John has been making my heart beat in a new way.  I love Jesus...  I love His power and truth.  I love that He loves those who are broken, unworthy, the lowly and the outcasts... me.  I love that I have life through the Father.  I was reading John this morning and I couldn't put it down.  I mean how amazing are the words...

"If anyone thirsts, let him come to me and drink.  Whoever believes in me, as the Scripture has sad, 'Out of his heart will flow rivers of living water.'"

"You judge according to the flesh; I judge no one.  Yet even if I do judge, my judgment is true, for it is not I alone who judge, but I and the Father who sent me."

"Whoever is of God hears the words of God.  The reason why you do not hear them is that you are not of God."

"Truly, truly, I say to you, before Abraham was, I am."

I could go on, but seriously He has power.  What gets me every time I read these verses is that He has given me the power.  I fall so short.  I love how His words have been penetrating my heart.  I told you I wept the whole time I was reading chapter 6 of John.

There was a time when my whole motto in life was "More of You less of me".  I've gotten away from that somehow in the crazyness of life and I want to go back to it.  God more of you and less of me.

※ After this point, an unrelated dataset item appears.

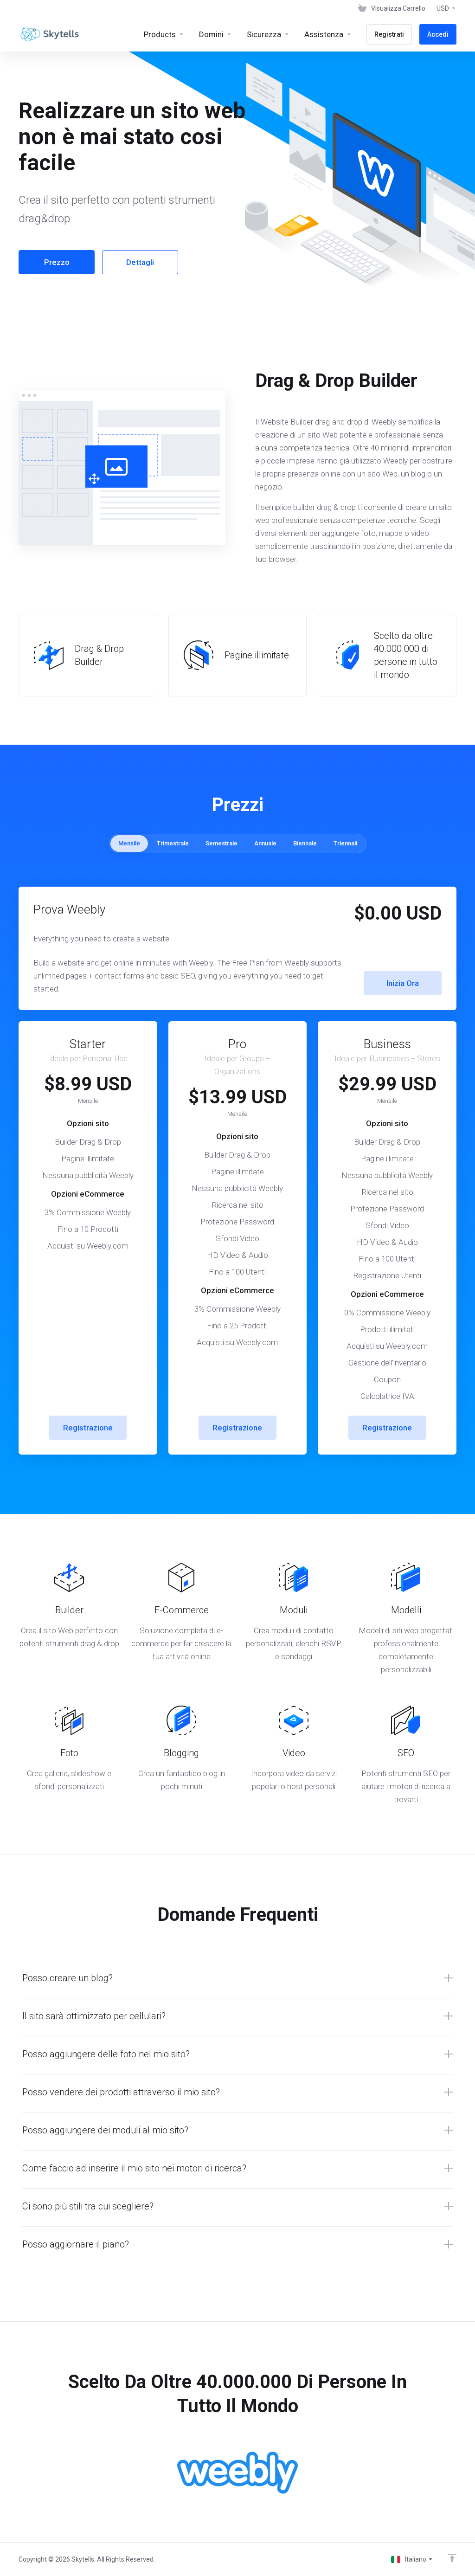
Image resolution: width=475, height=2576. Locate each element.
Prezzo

In one of my classes this week, we talked about how we picture heaven...  During this past month or so, as I drive up to school and see the beautiful fall leaves, I take a mental note of it and smile because I know heaven is going to be so much more than that.  I look at the sun rising from my window and I smile because I know in heaven it's going to be so much better.  I look at my daughter and smile because I know she's excited to go to heaven to see Jesus, see daddy and play with the lions.

I want my perspective in life to be about His kingdom.  I lost sight of that in this busy crazy life.  That's Satan's schemes to make me lose focus on what really matters and make me think I'm actually doing something that matters.

I live in the suburbs...  I went down to Chicago, the city, a few times this past month and every time I was reminded of the needs of this world.  People sitting on the streets, soup kitchens, pregnancy centers, beggars...  Lord let me be about You and your Kingdom!!